| Task list |
1. In the text below about Wearn Field, list every team that used the ballpark as its spring training home.
2. According to the text below about Wearn Field, who built and owned the ballpark?

| Extract |
Ballpark in Charlotte, North Carolina, US

Wearn Field was a ballpark located in Charlotte, North Carolina and home to amateur and professional baseball in Charlotte from 1912 to 1940. Wearn Field was built and owned by Hornets club owner J. H. Wearn alongside his lumber mill. Home plate was at the corner of South Graham and Winona Streets; the right field corner was at South Graham and Commerce.

Wearn Field was home to the Charlotte Hornets minor-league baseball team, the Charlotte Red Sox negro league team, and was the spring training home of the Buffalo Bisons in 1913, the Philadelphia Phillies in 1919, and the Syracuse Chiefs in 1935 and 1937.

==History==
The Charlotte Red Sox negro league club attracted many fans from the area. On Labor Day 1918, the team hosted a fundraiser where they played against Camp Greene’s Black soldiers at Wearn Field and the proceeds donated to support the soldiers.

In April 1926, Babe Ruth led the Yankees to a win over the Brooklyn Dodgers in a preseason exhibition game before 4,000 fans at Wearn Field.

The first integrated baseball game in Charlotte was played at Wearn Field on July 8, 1933 when Highland Park, a white mill team, beat the North Charlotte Black Yankees. Contemporary news accounts differ on the game’s winner.

The Charlotte Hornets were purchased by the Washington Senators in 1937. In 1940, the Senators's Calvin Griffith constructed a new 3,200-seat ballpark in Charlotte's Dilworth neighborhood on Magnolia Avenue, naming it Clark Griffith Park. The Hornets played their last season at Wearn Field in 1940 before moving to Clark Griffth Park in 1941.

In March 2014, the Charlotte Knights unveiled four murals at its Truist Field along the S Graham Street side to commemorate the former Charlotte-area homes of professional baseball including Wearn Field.

| Data extracts |
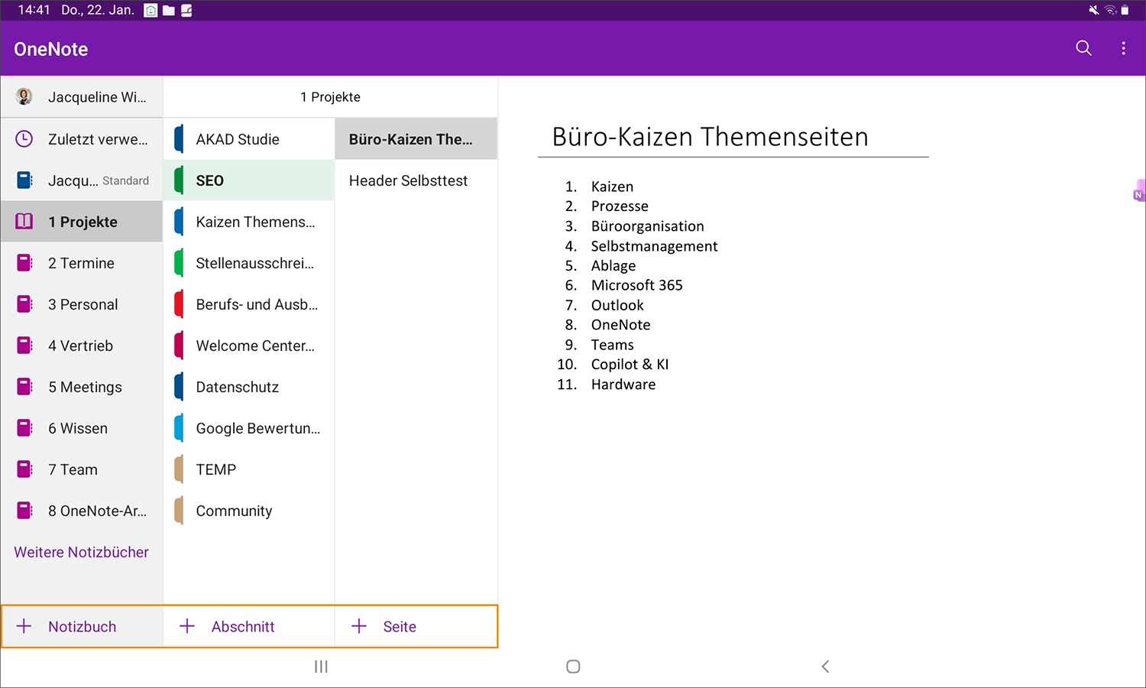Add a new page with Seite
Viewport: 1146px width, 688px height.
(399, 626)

--

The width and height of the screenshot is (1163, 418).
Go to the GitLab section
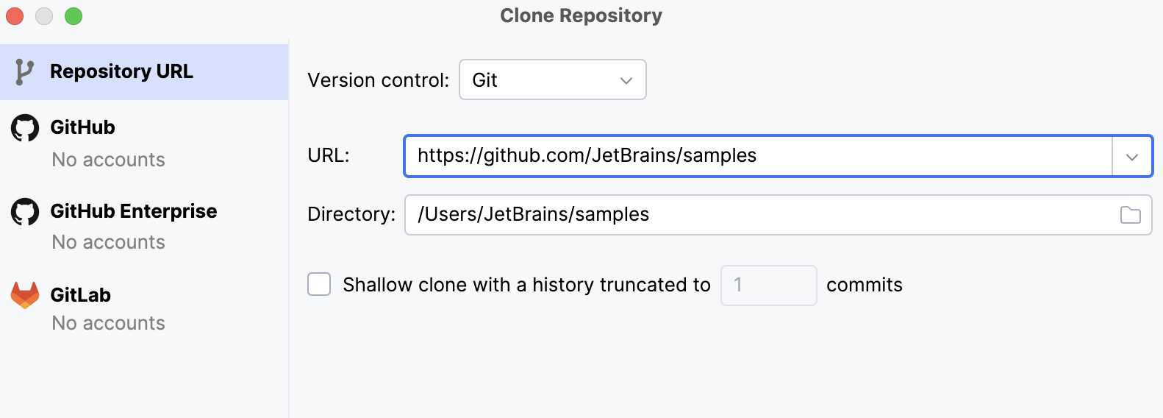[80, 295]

--

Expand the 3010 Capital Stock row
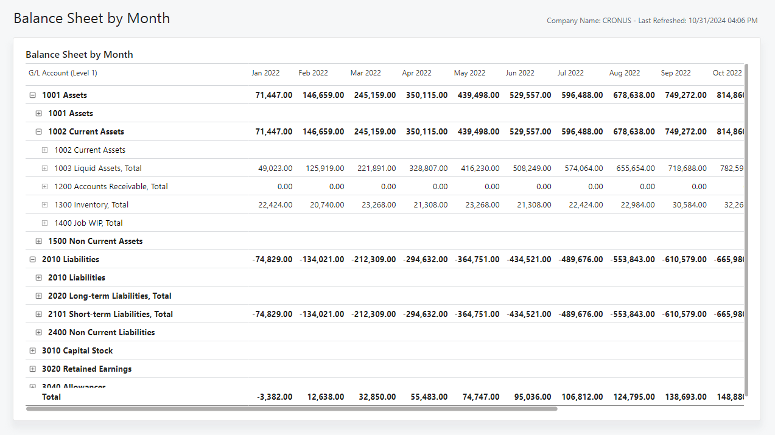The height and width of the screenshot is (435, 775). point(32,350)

| Solutions to the exercise |
1. Buffalo Bisons (1913), Philadelphia Phillies (1919), Syracuse Chiefs (1935 and 1937)

2. J. H. Wearn, the Hornets club owner, built and owned it.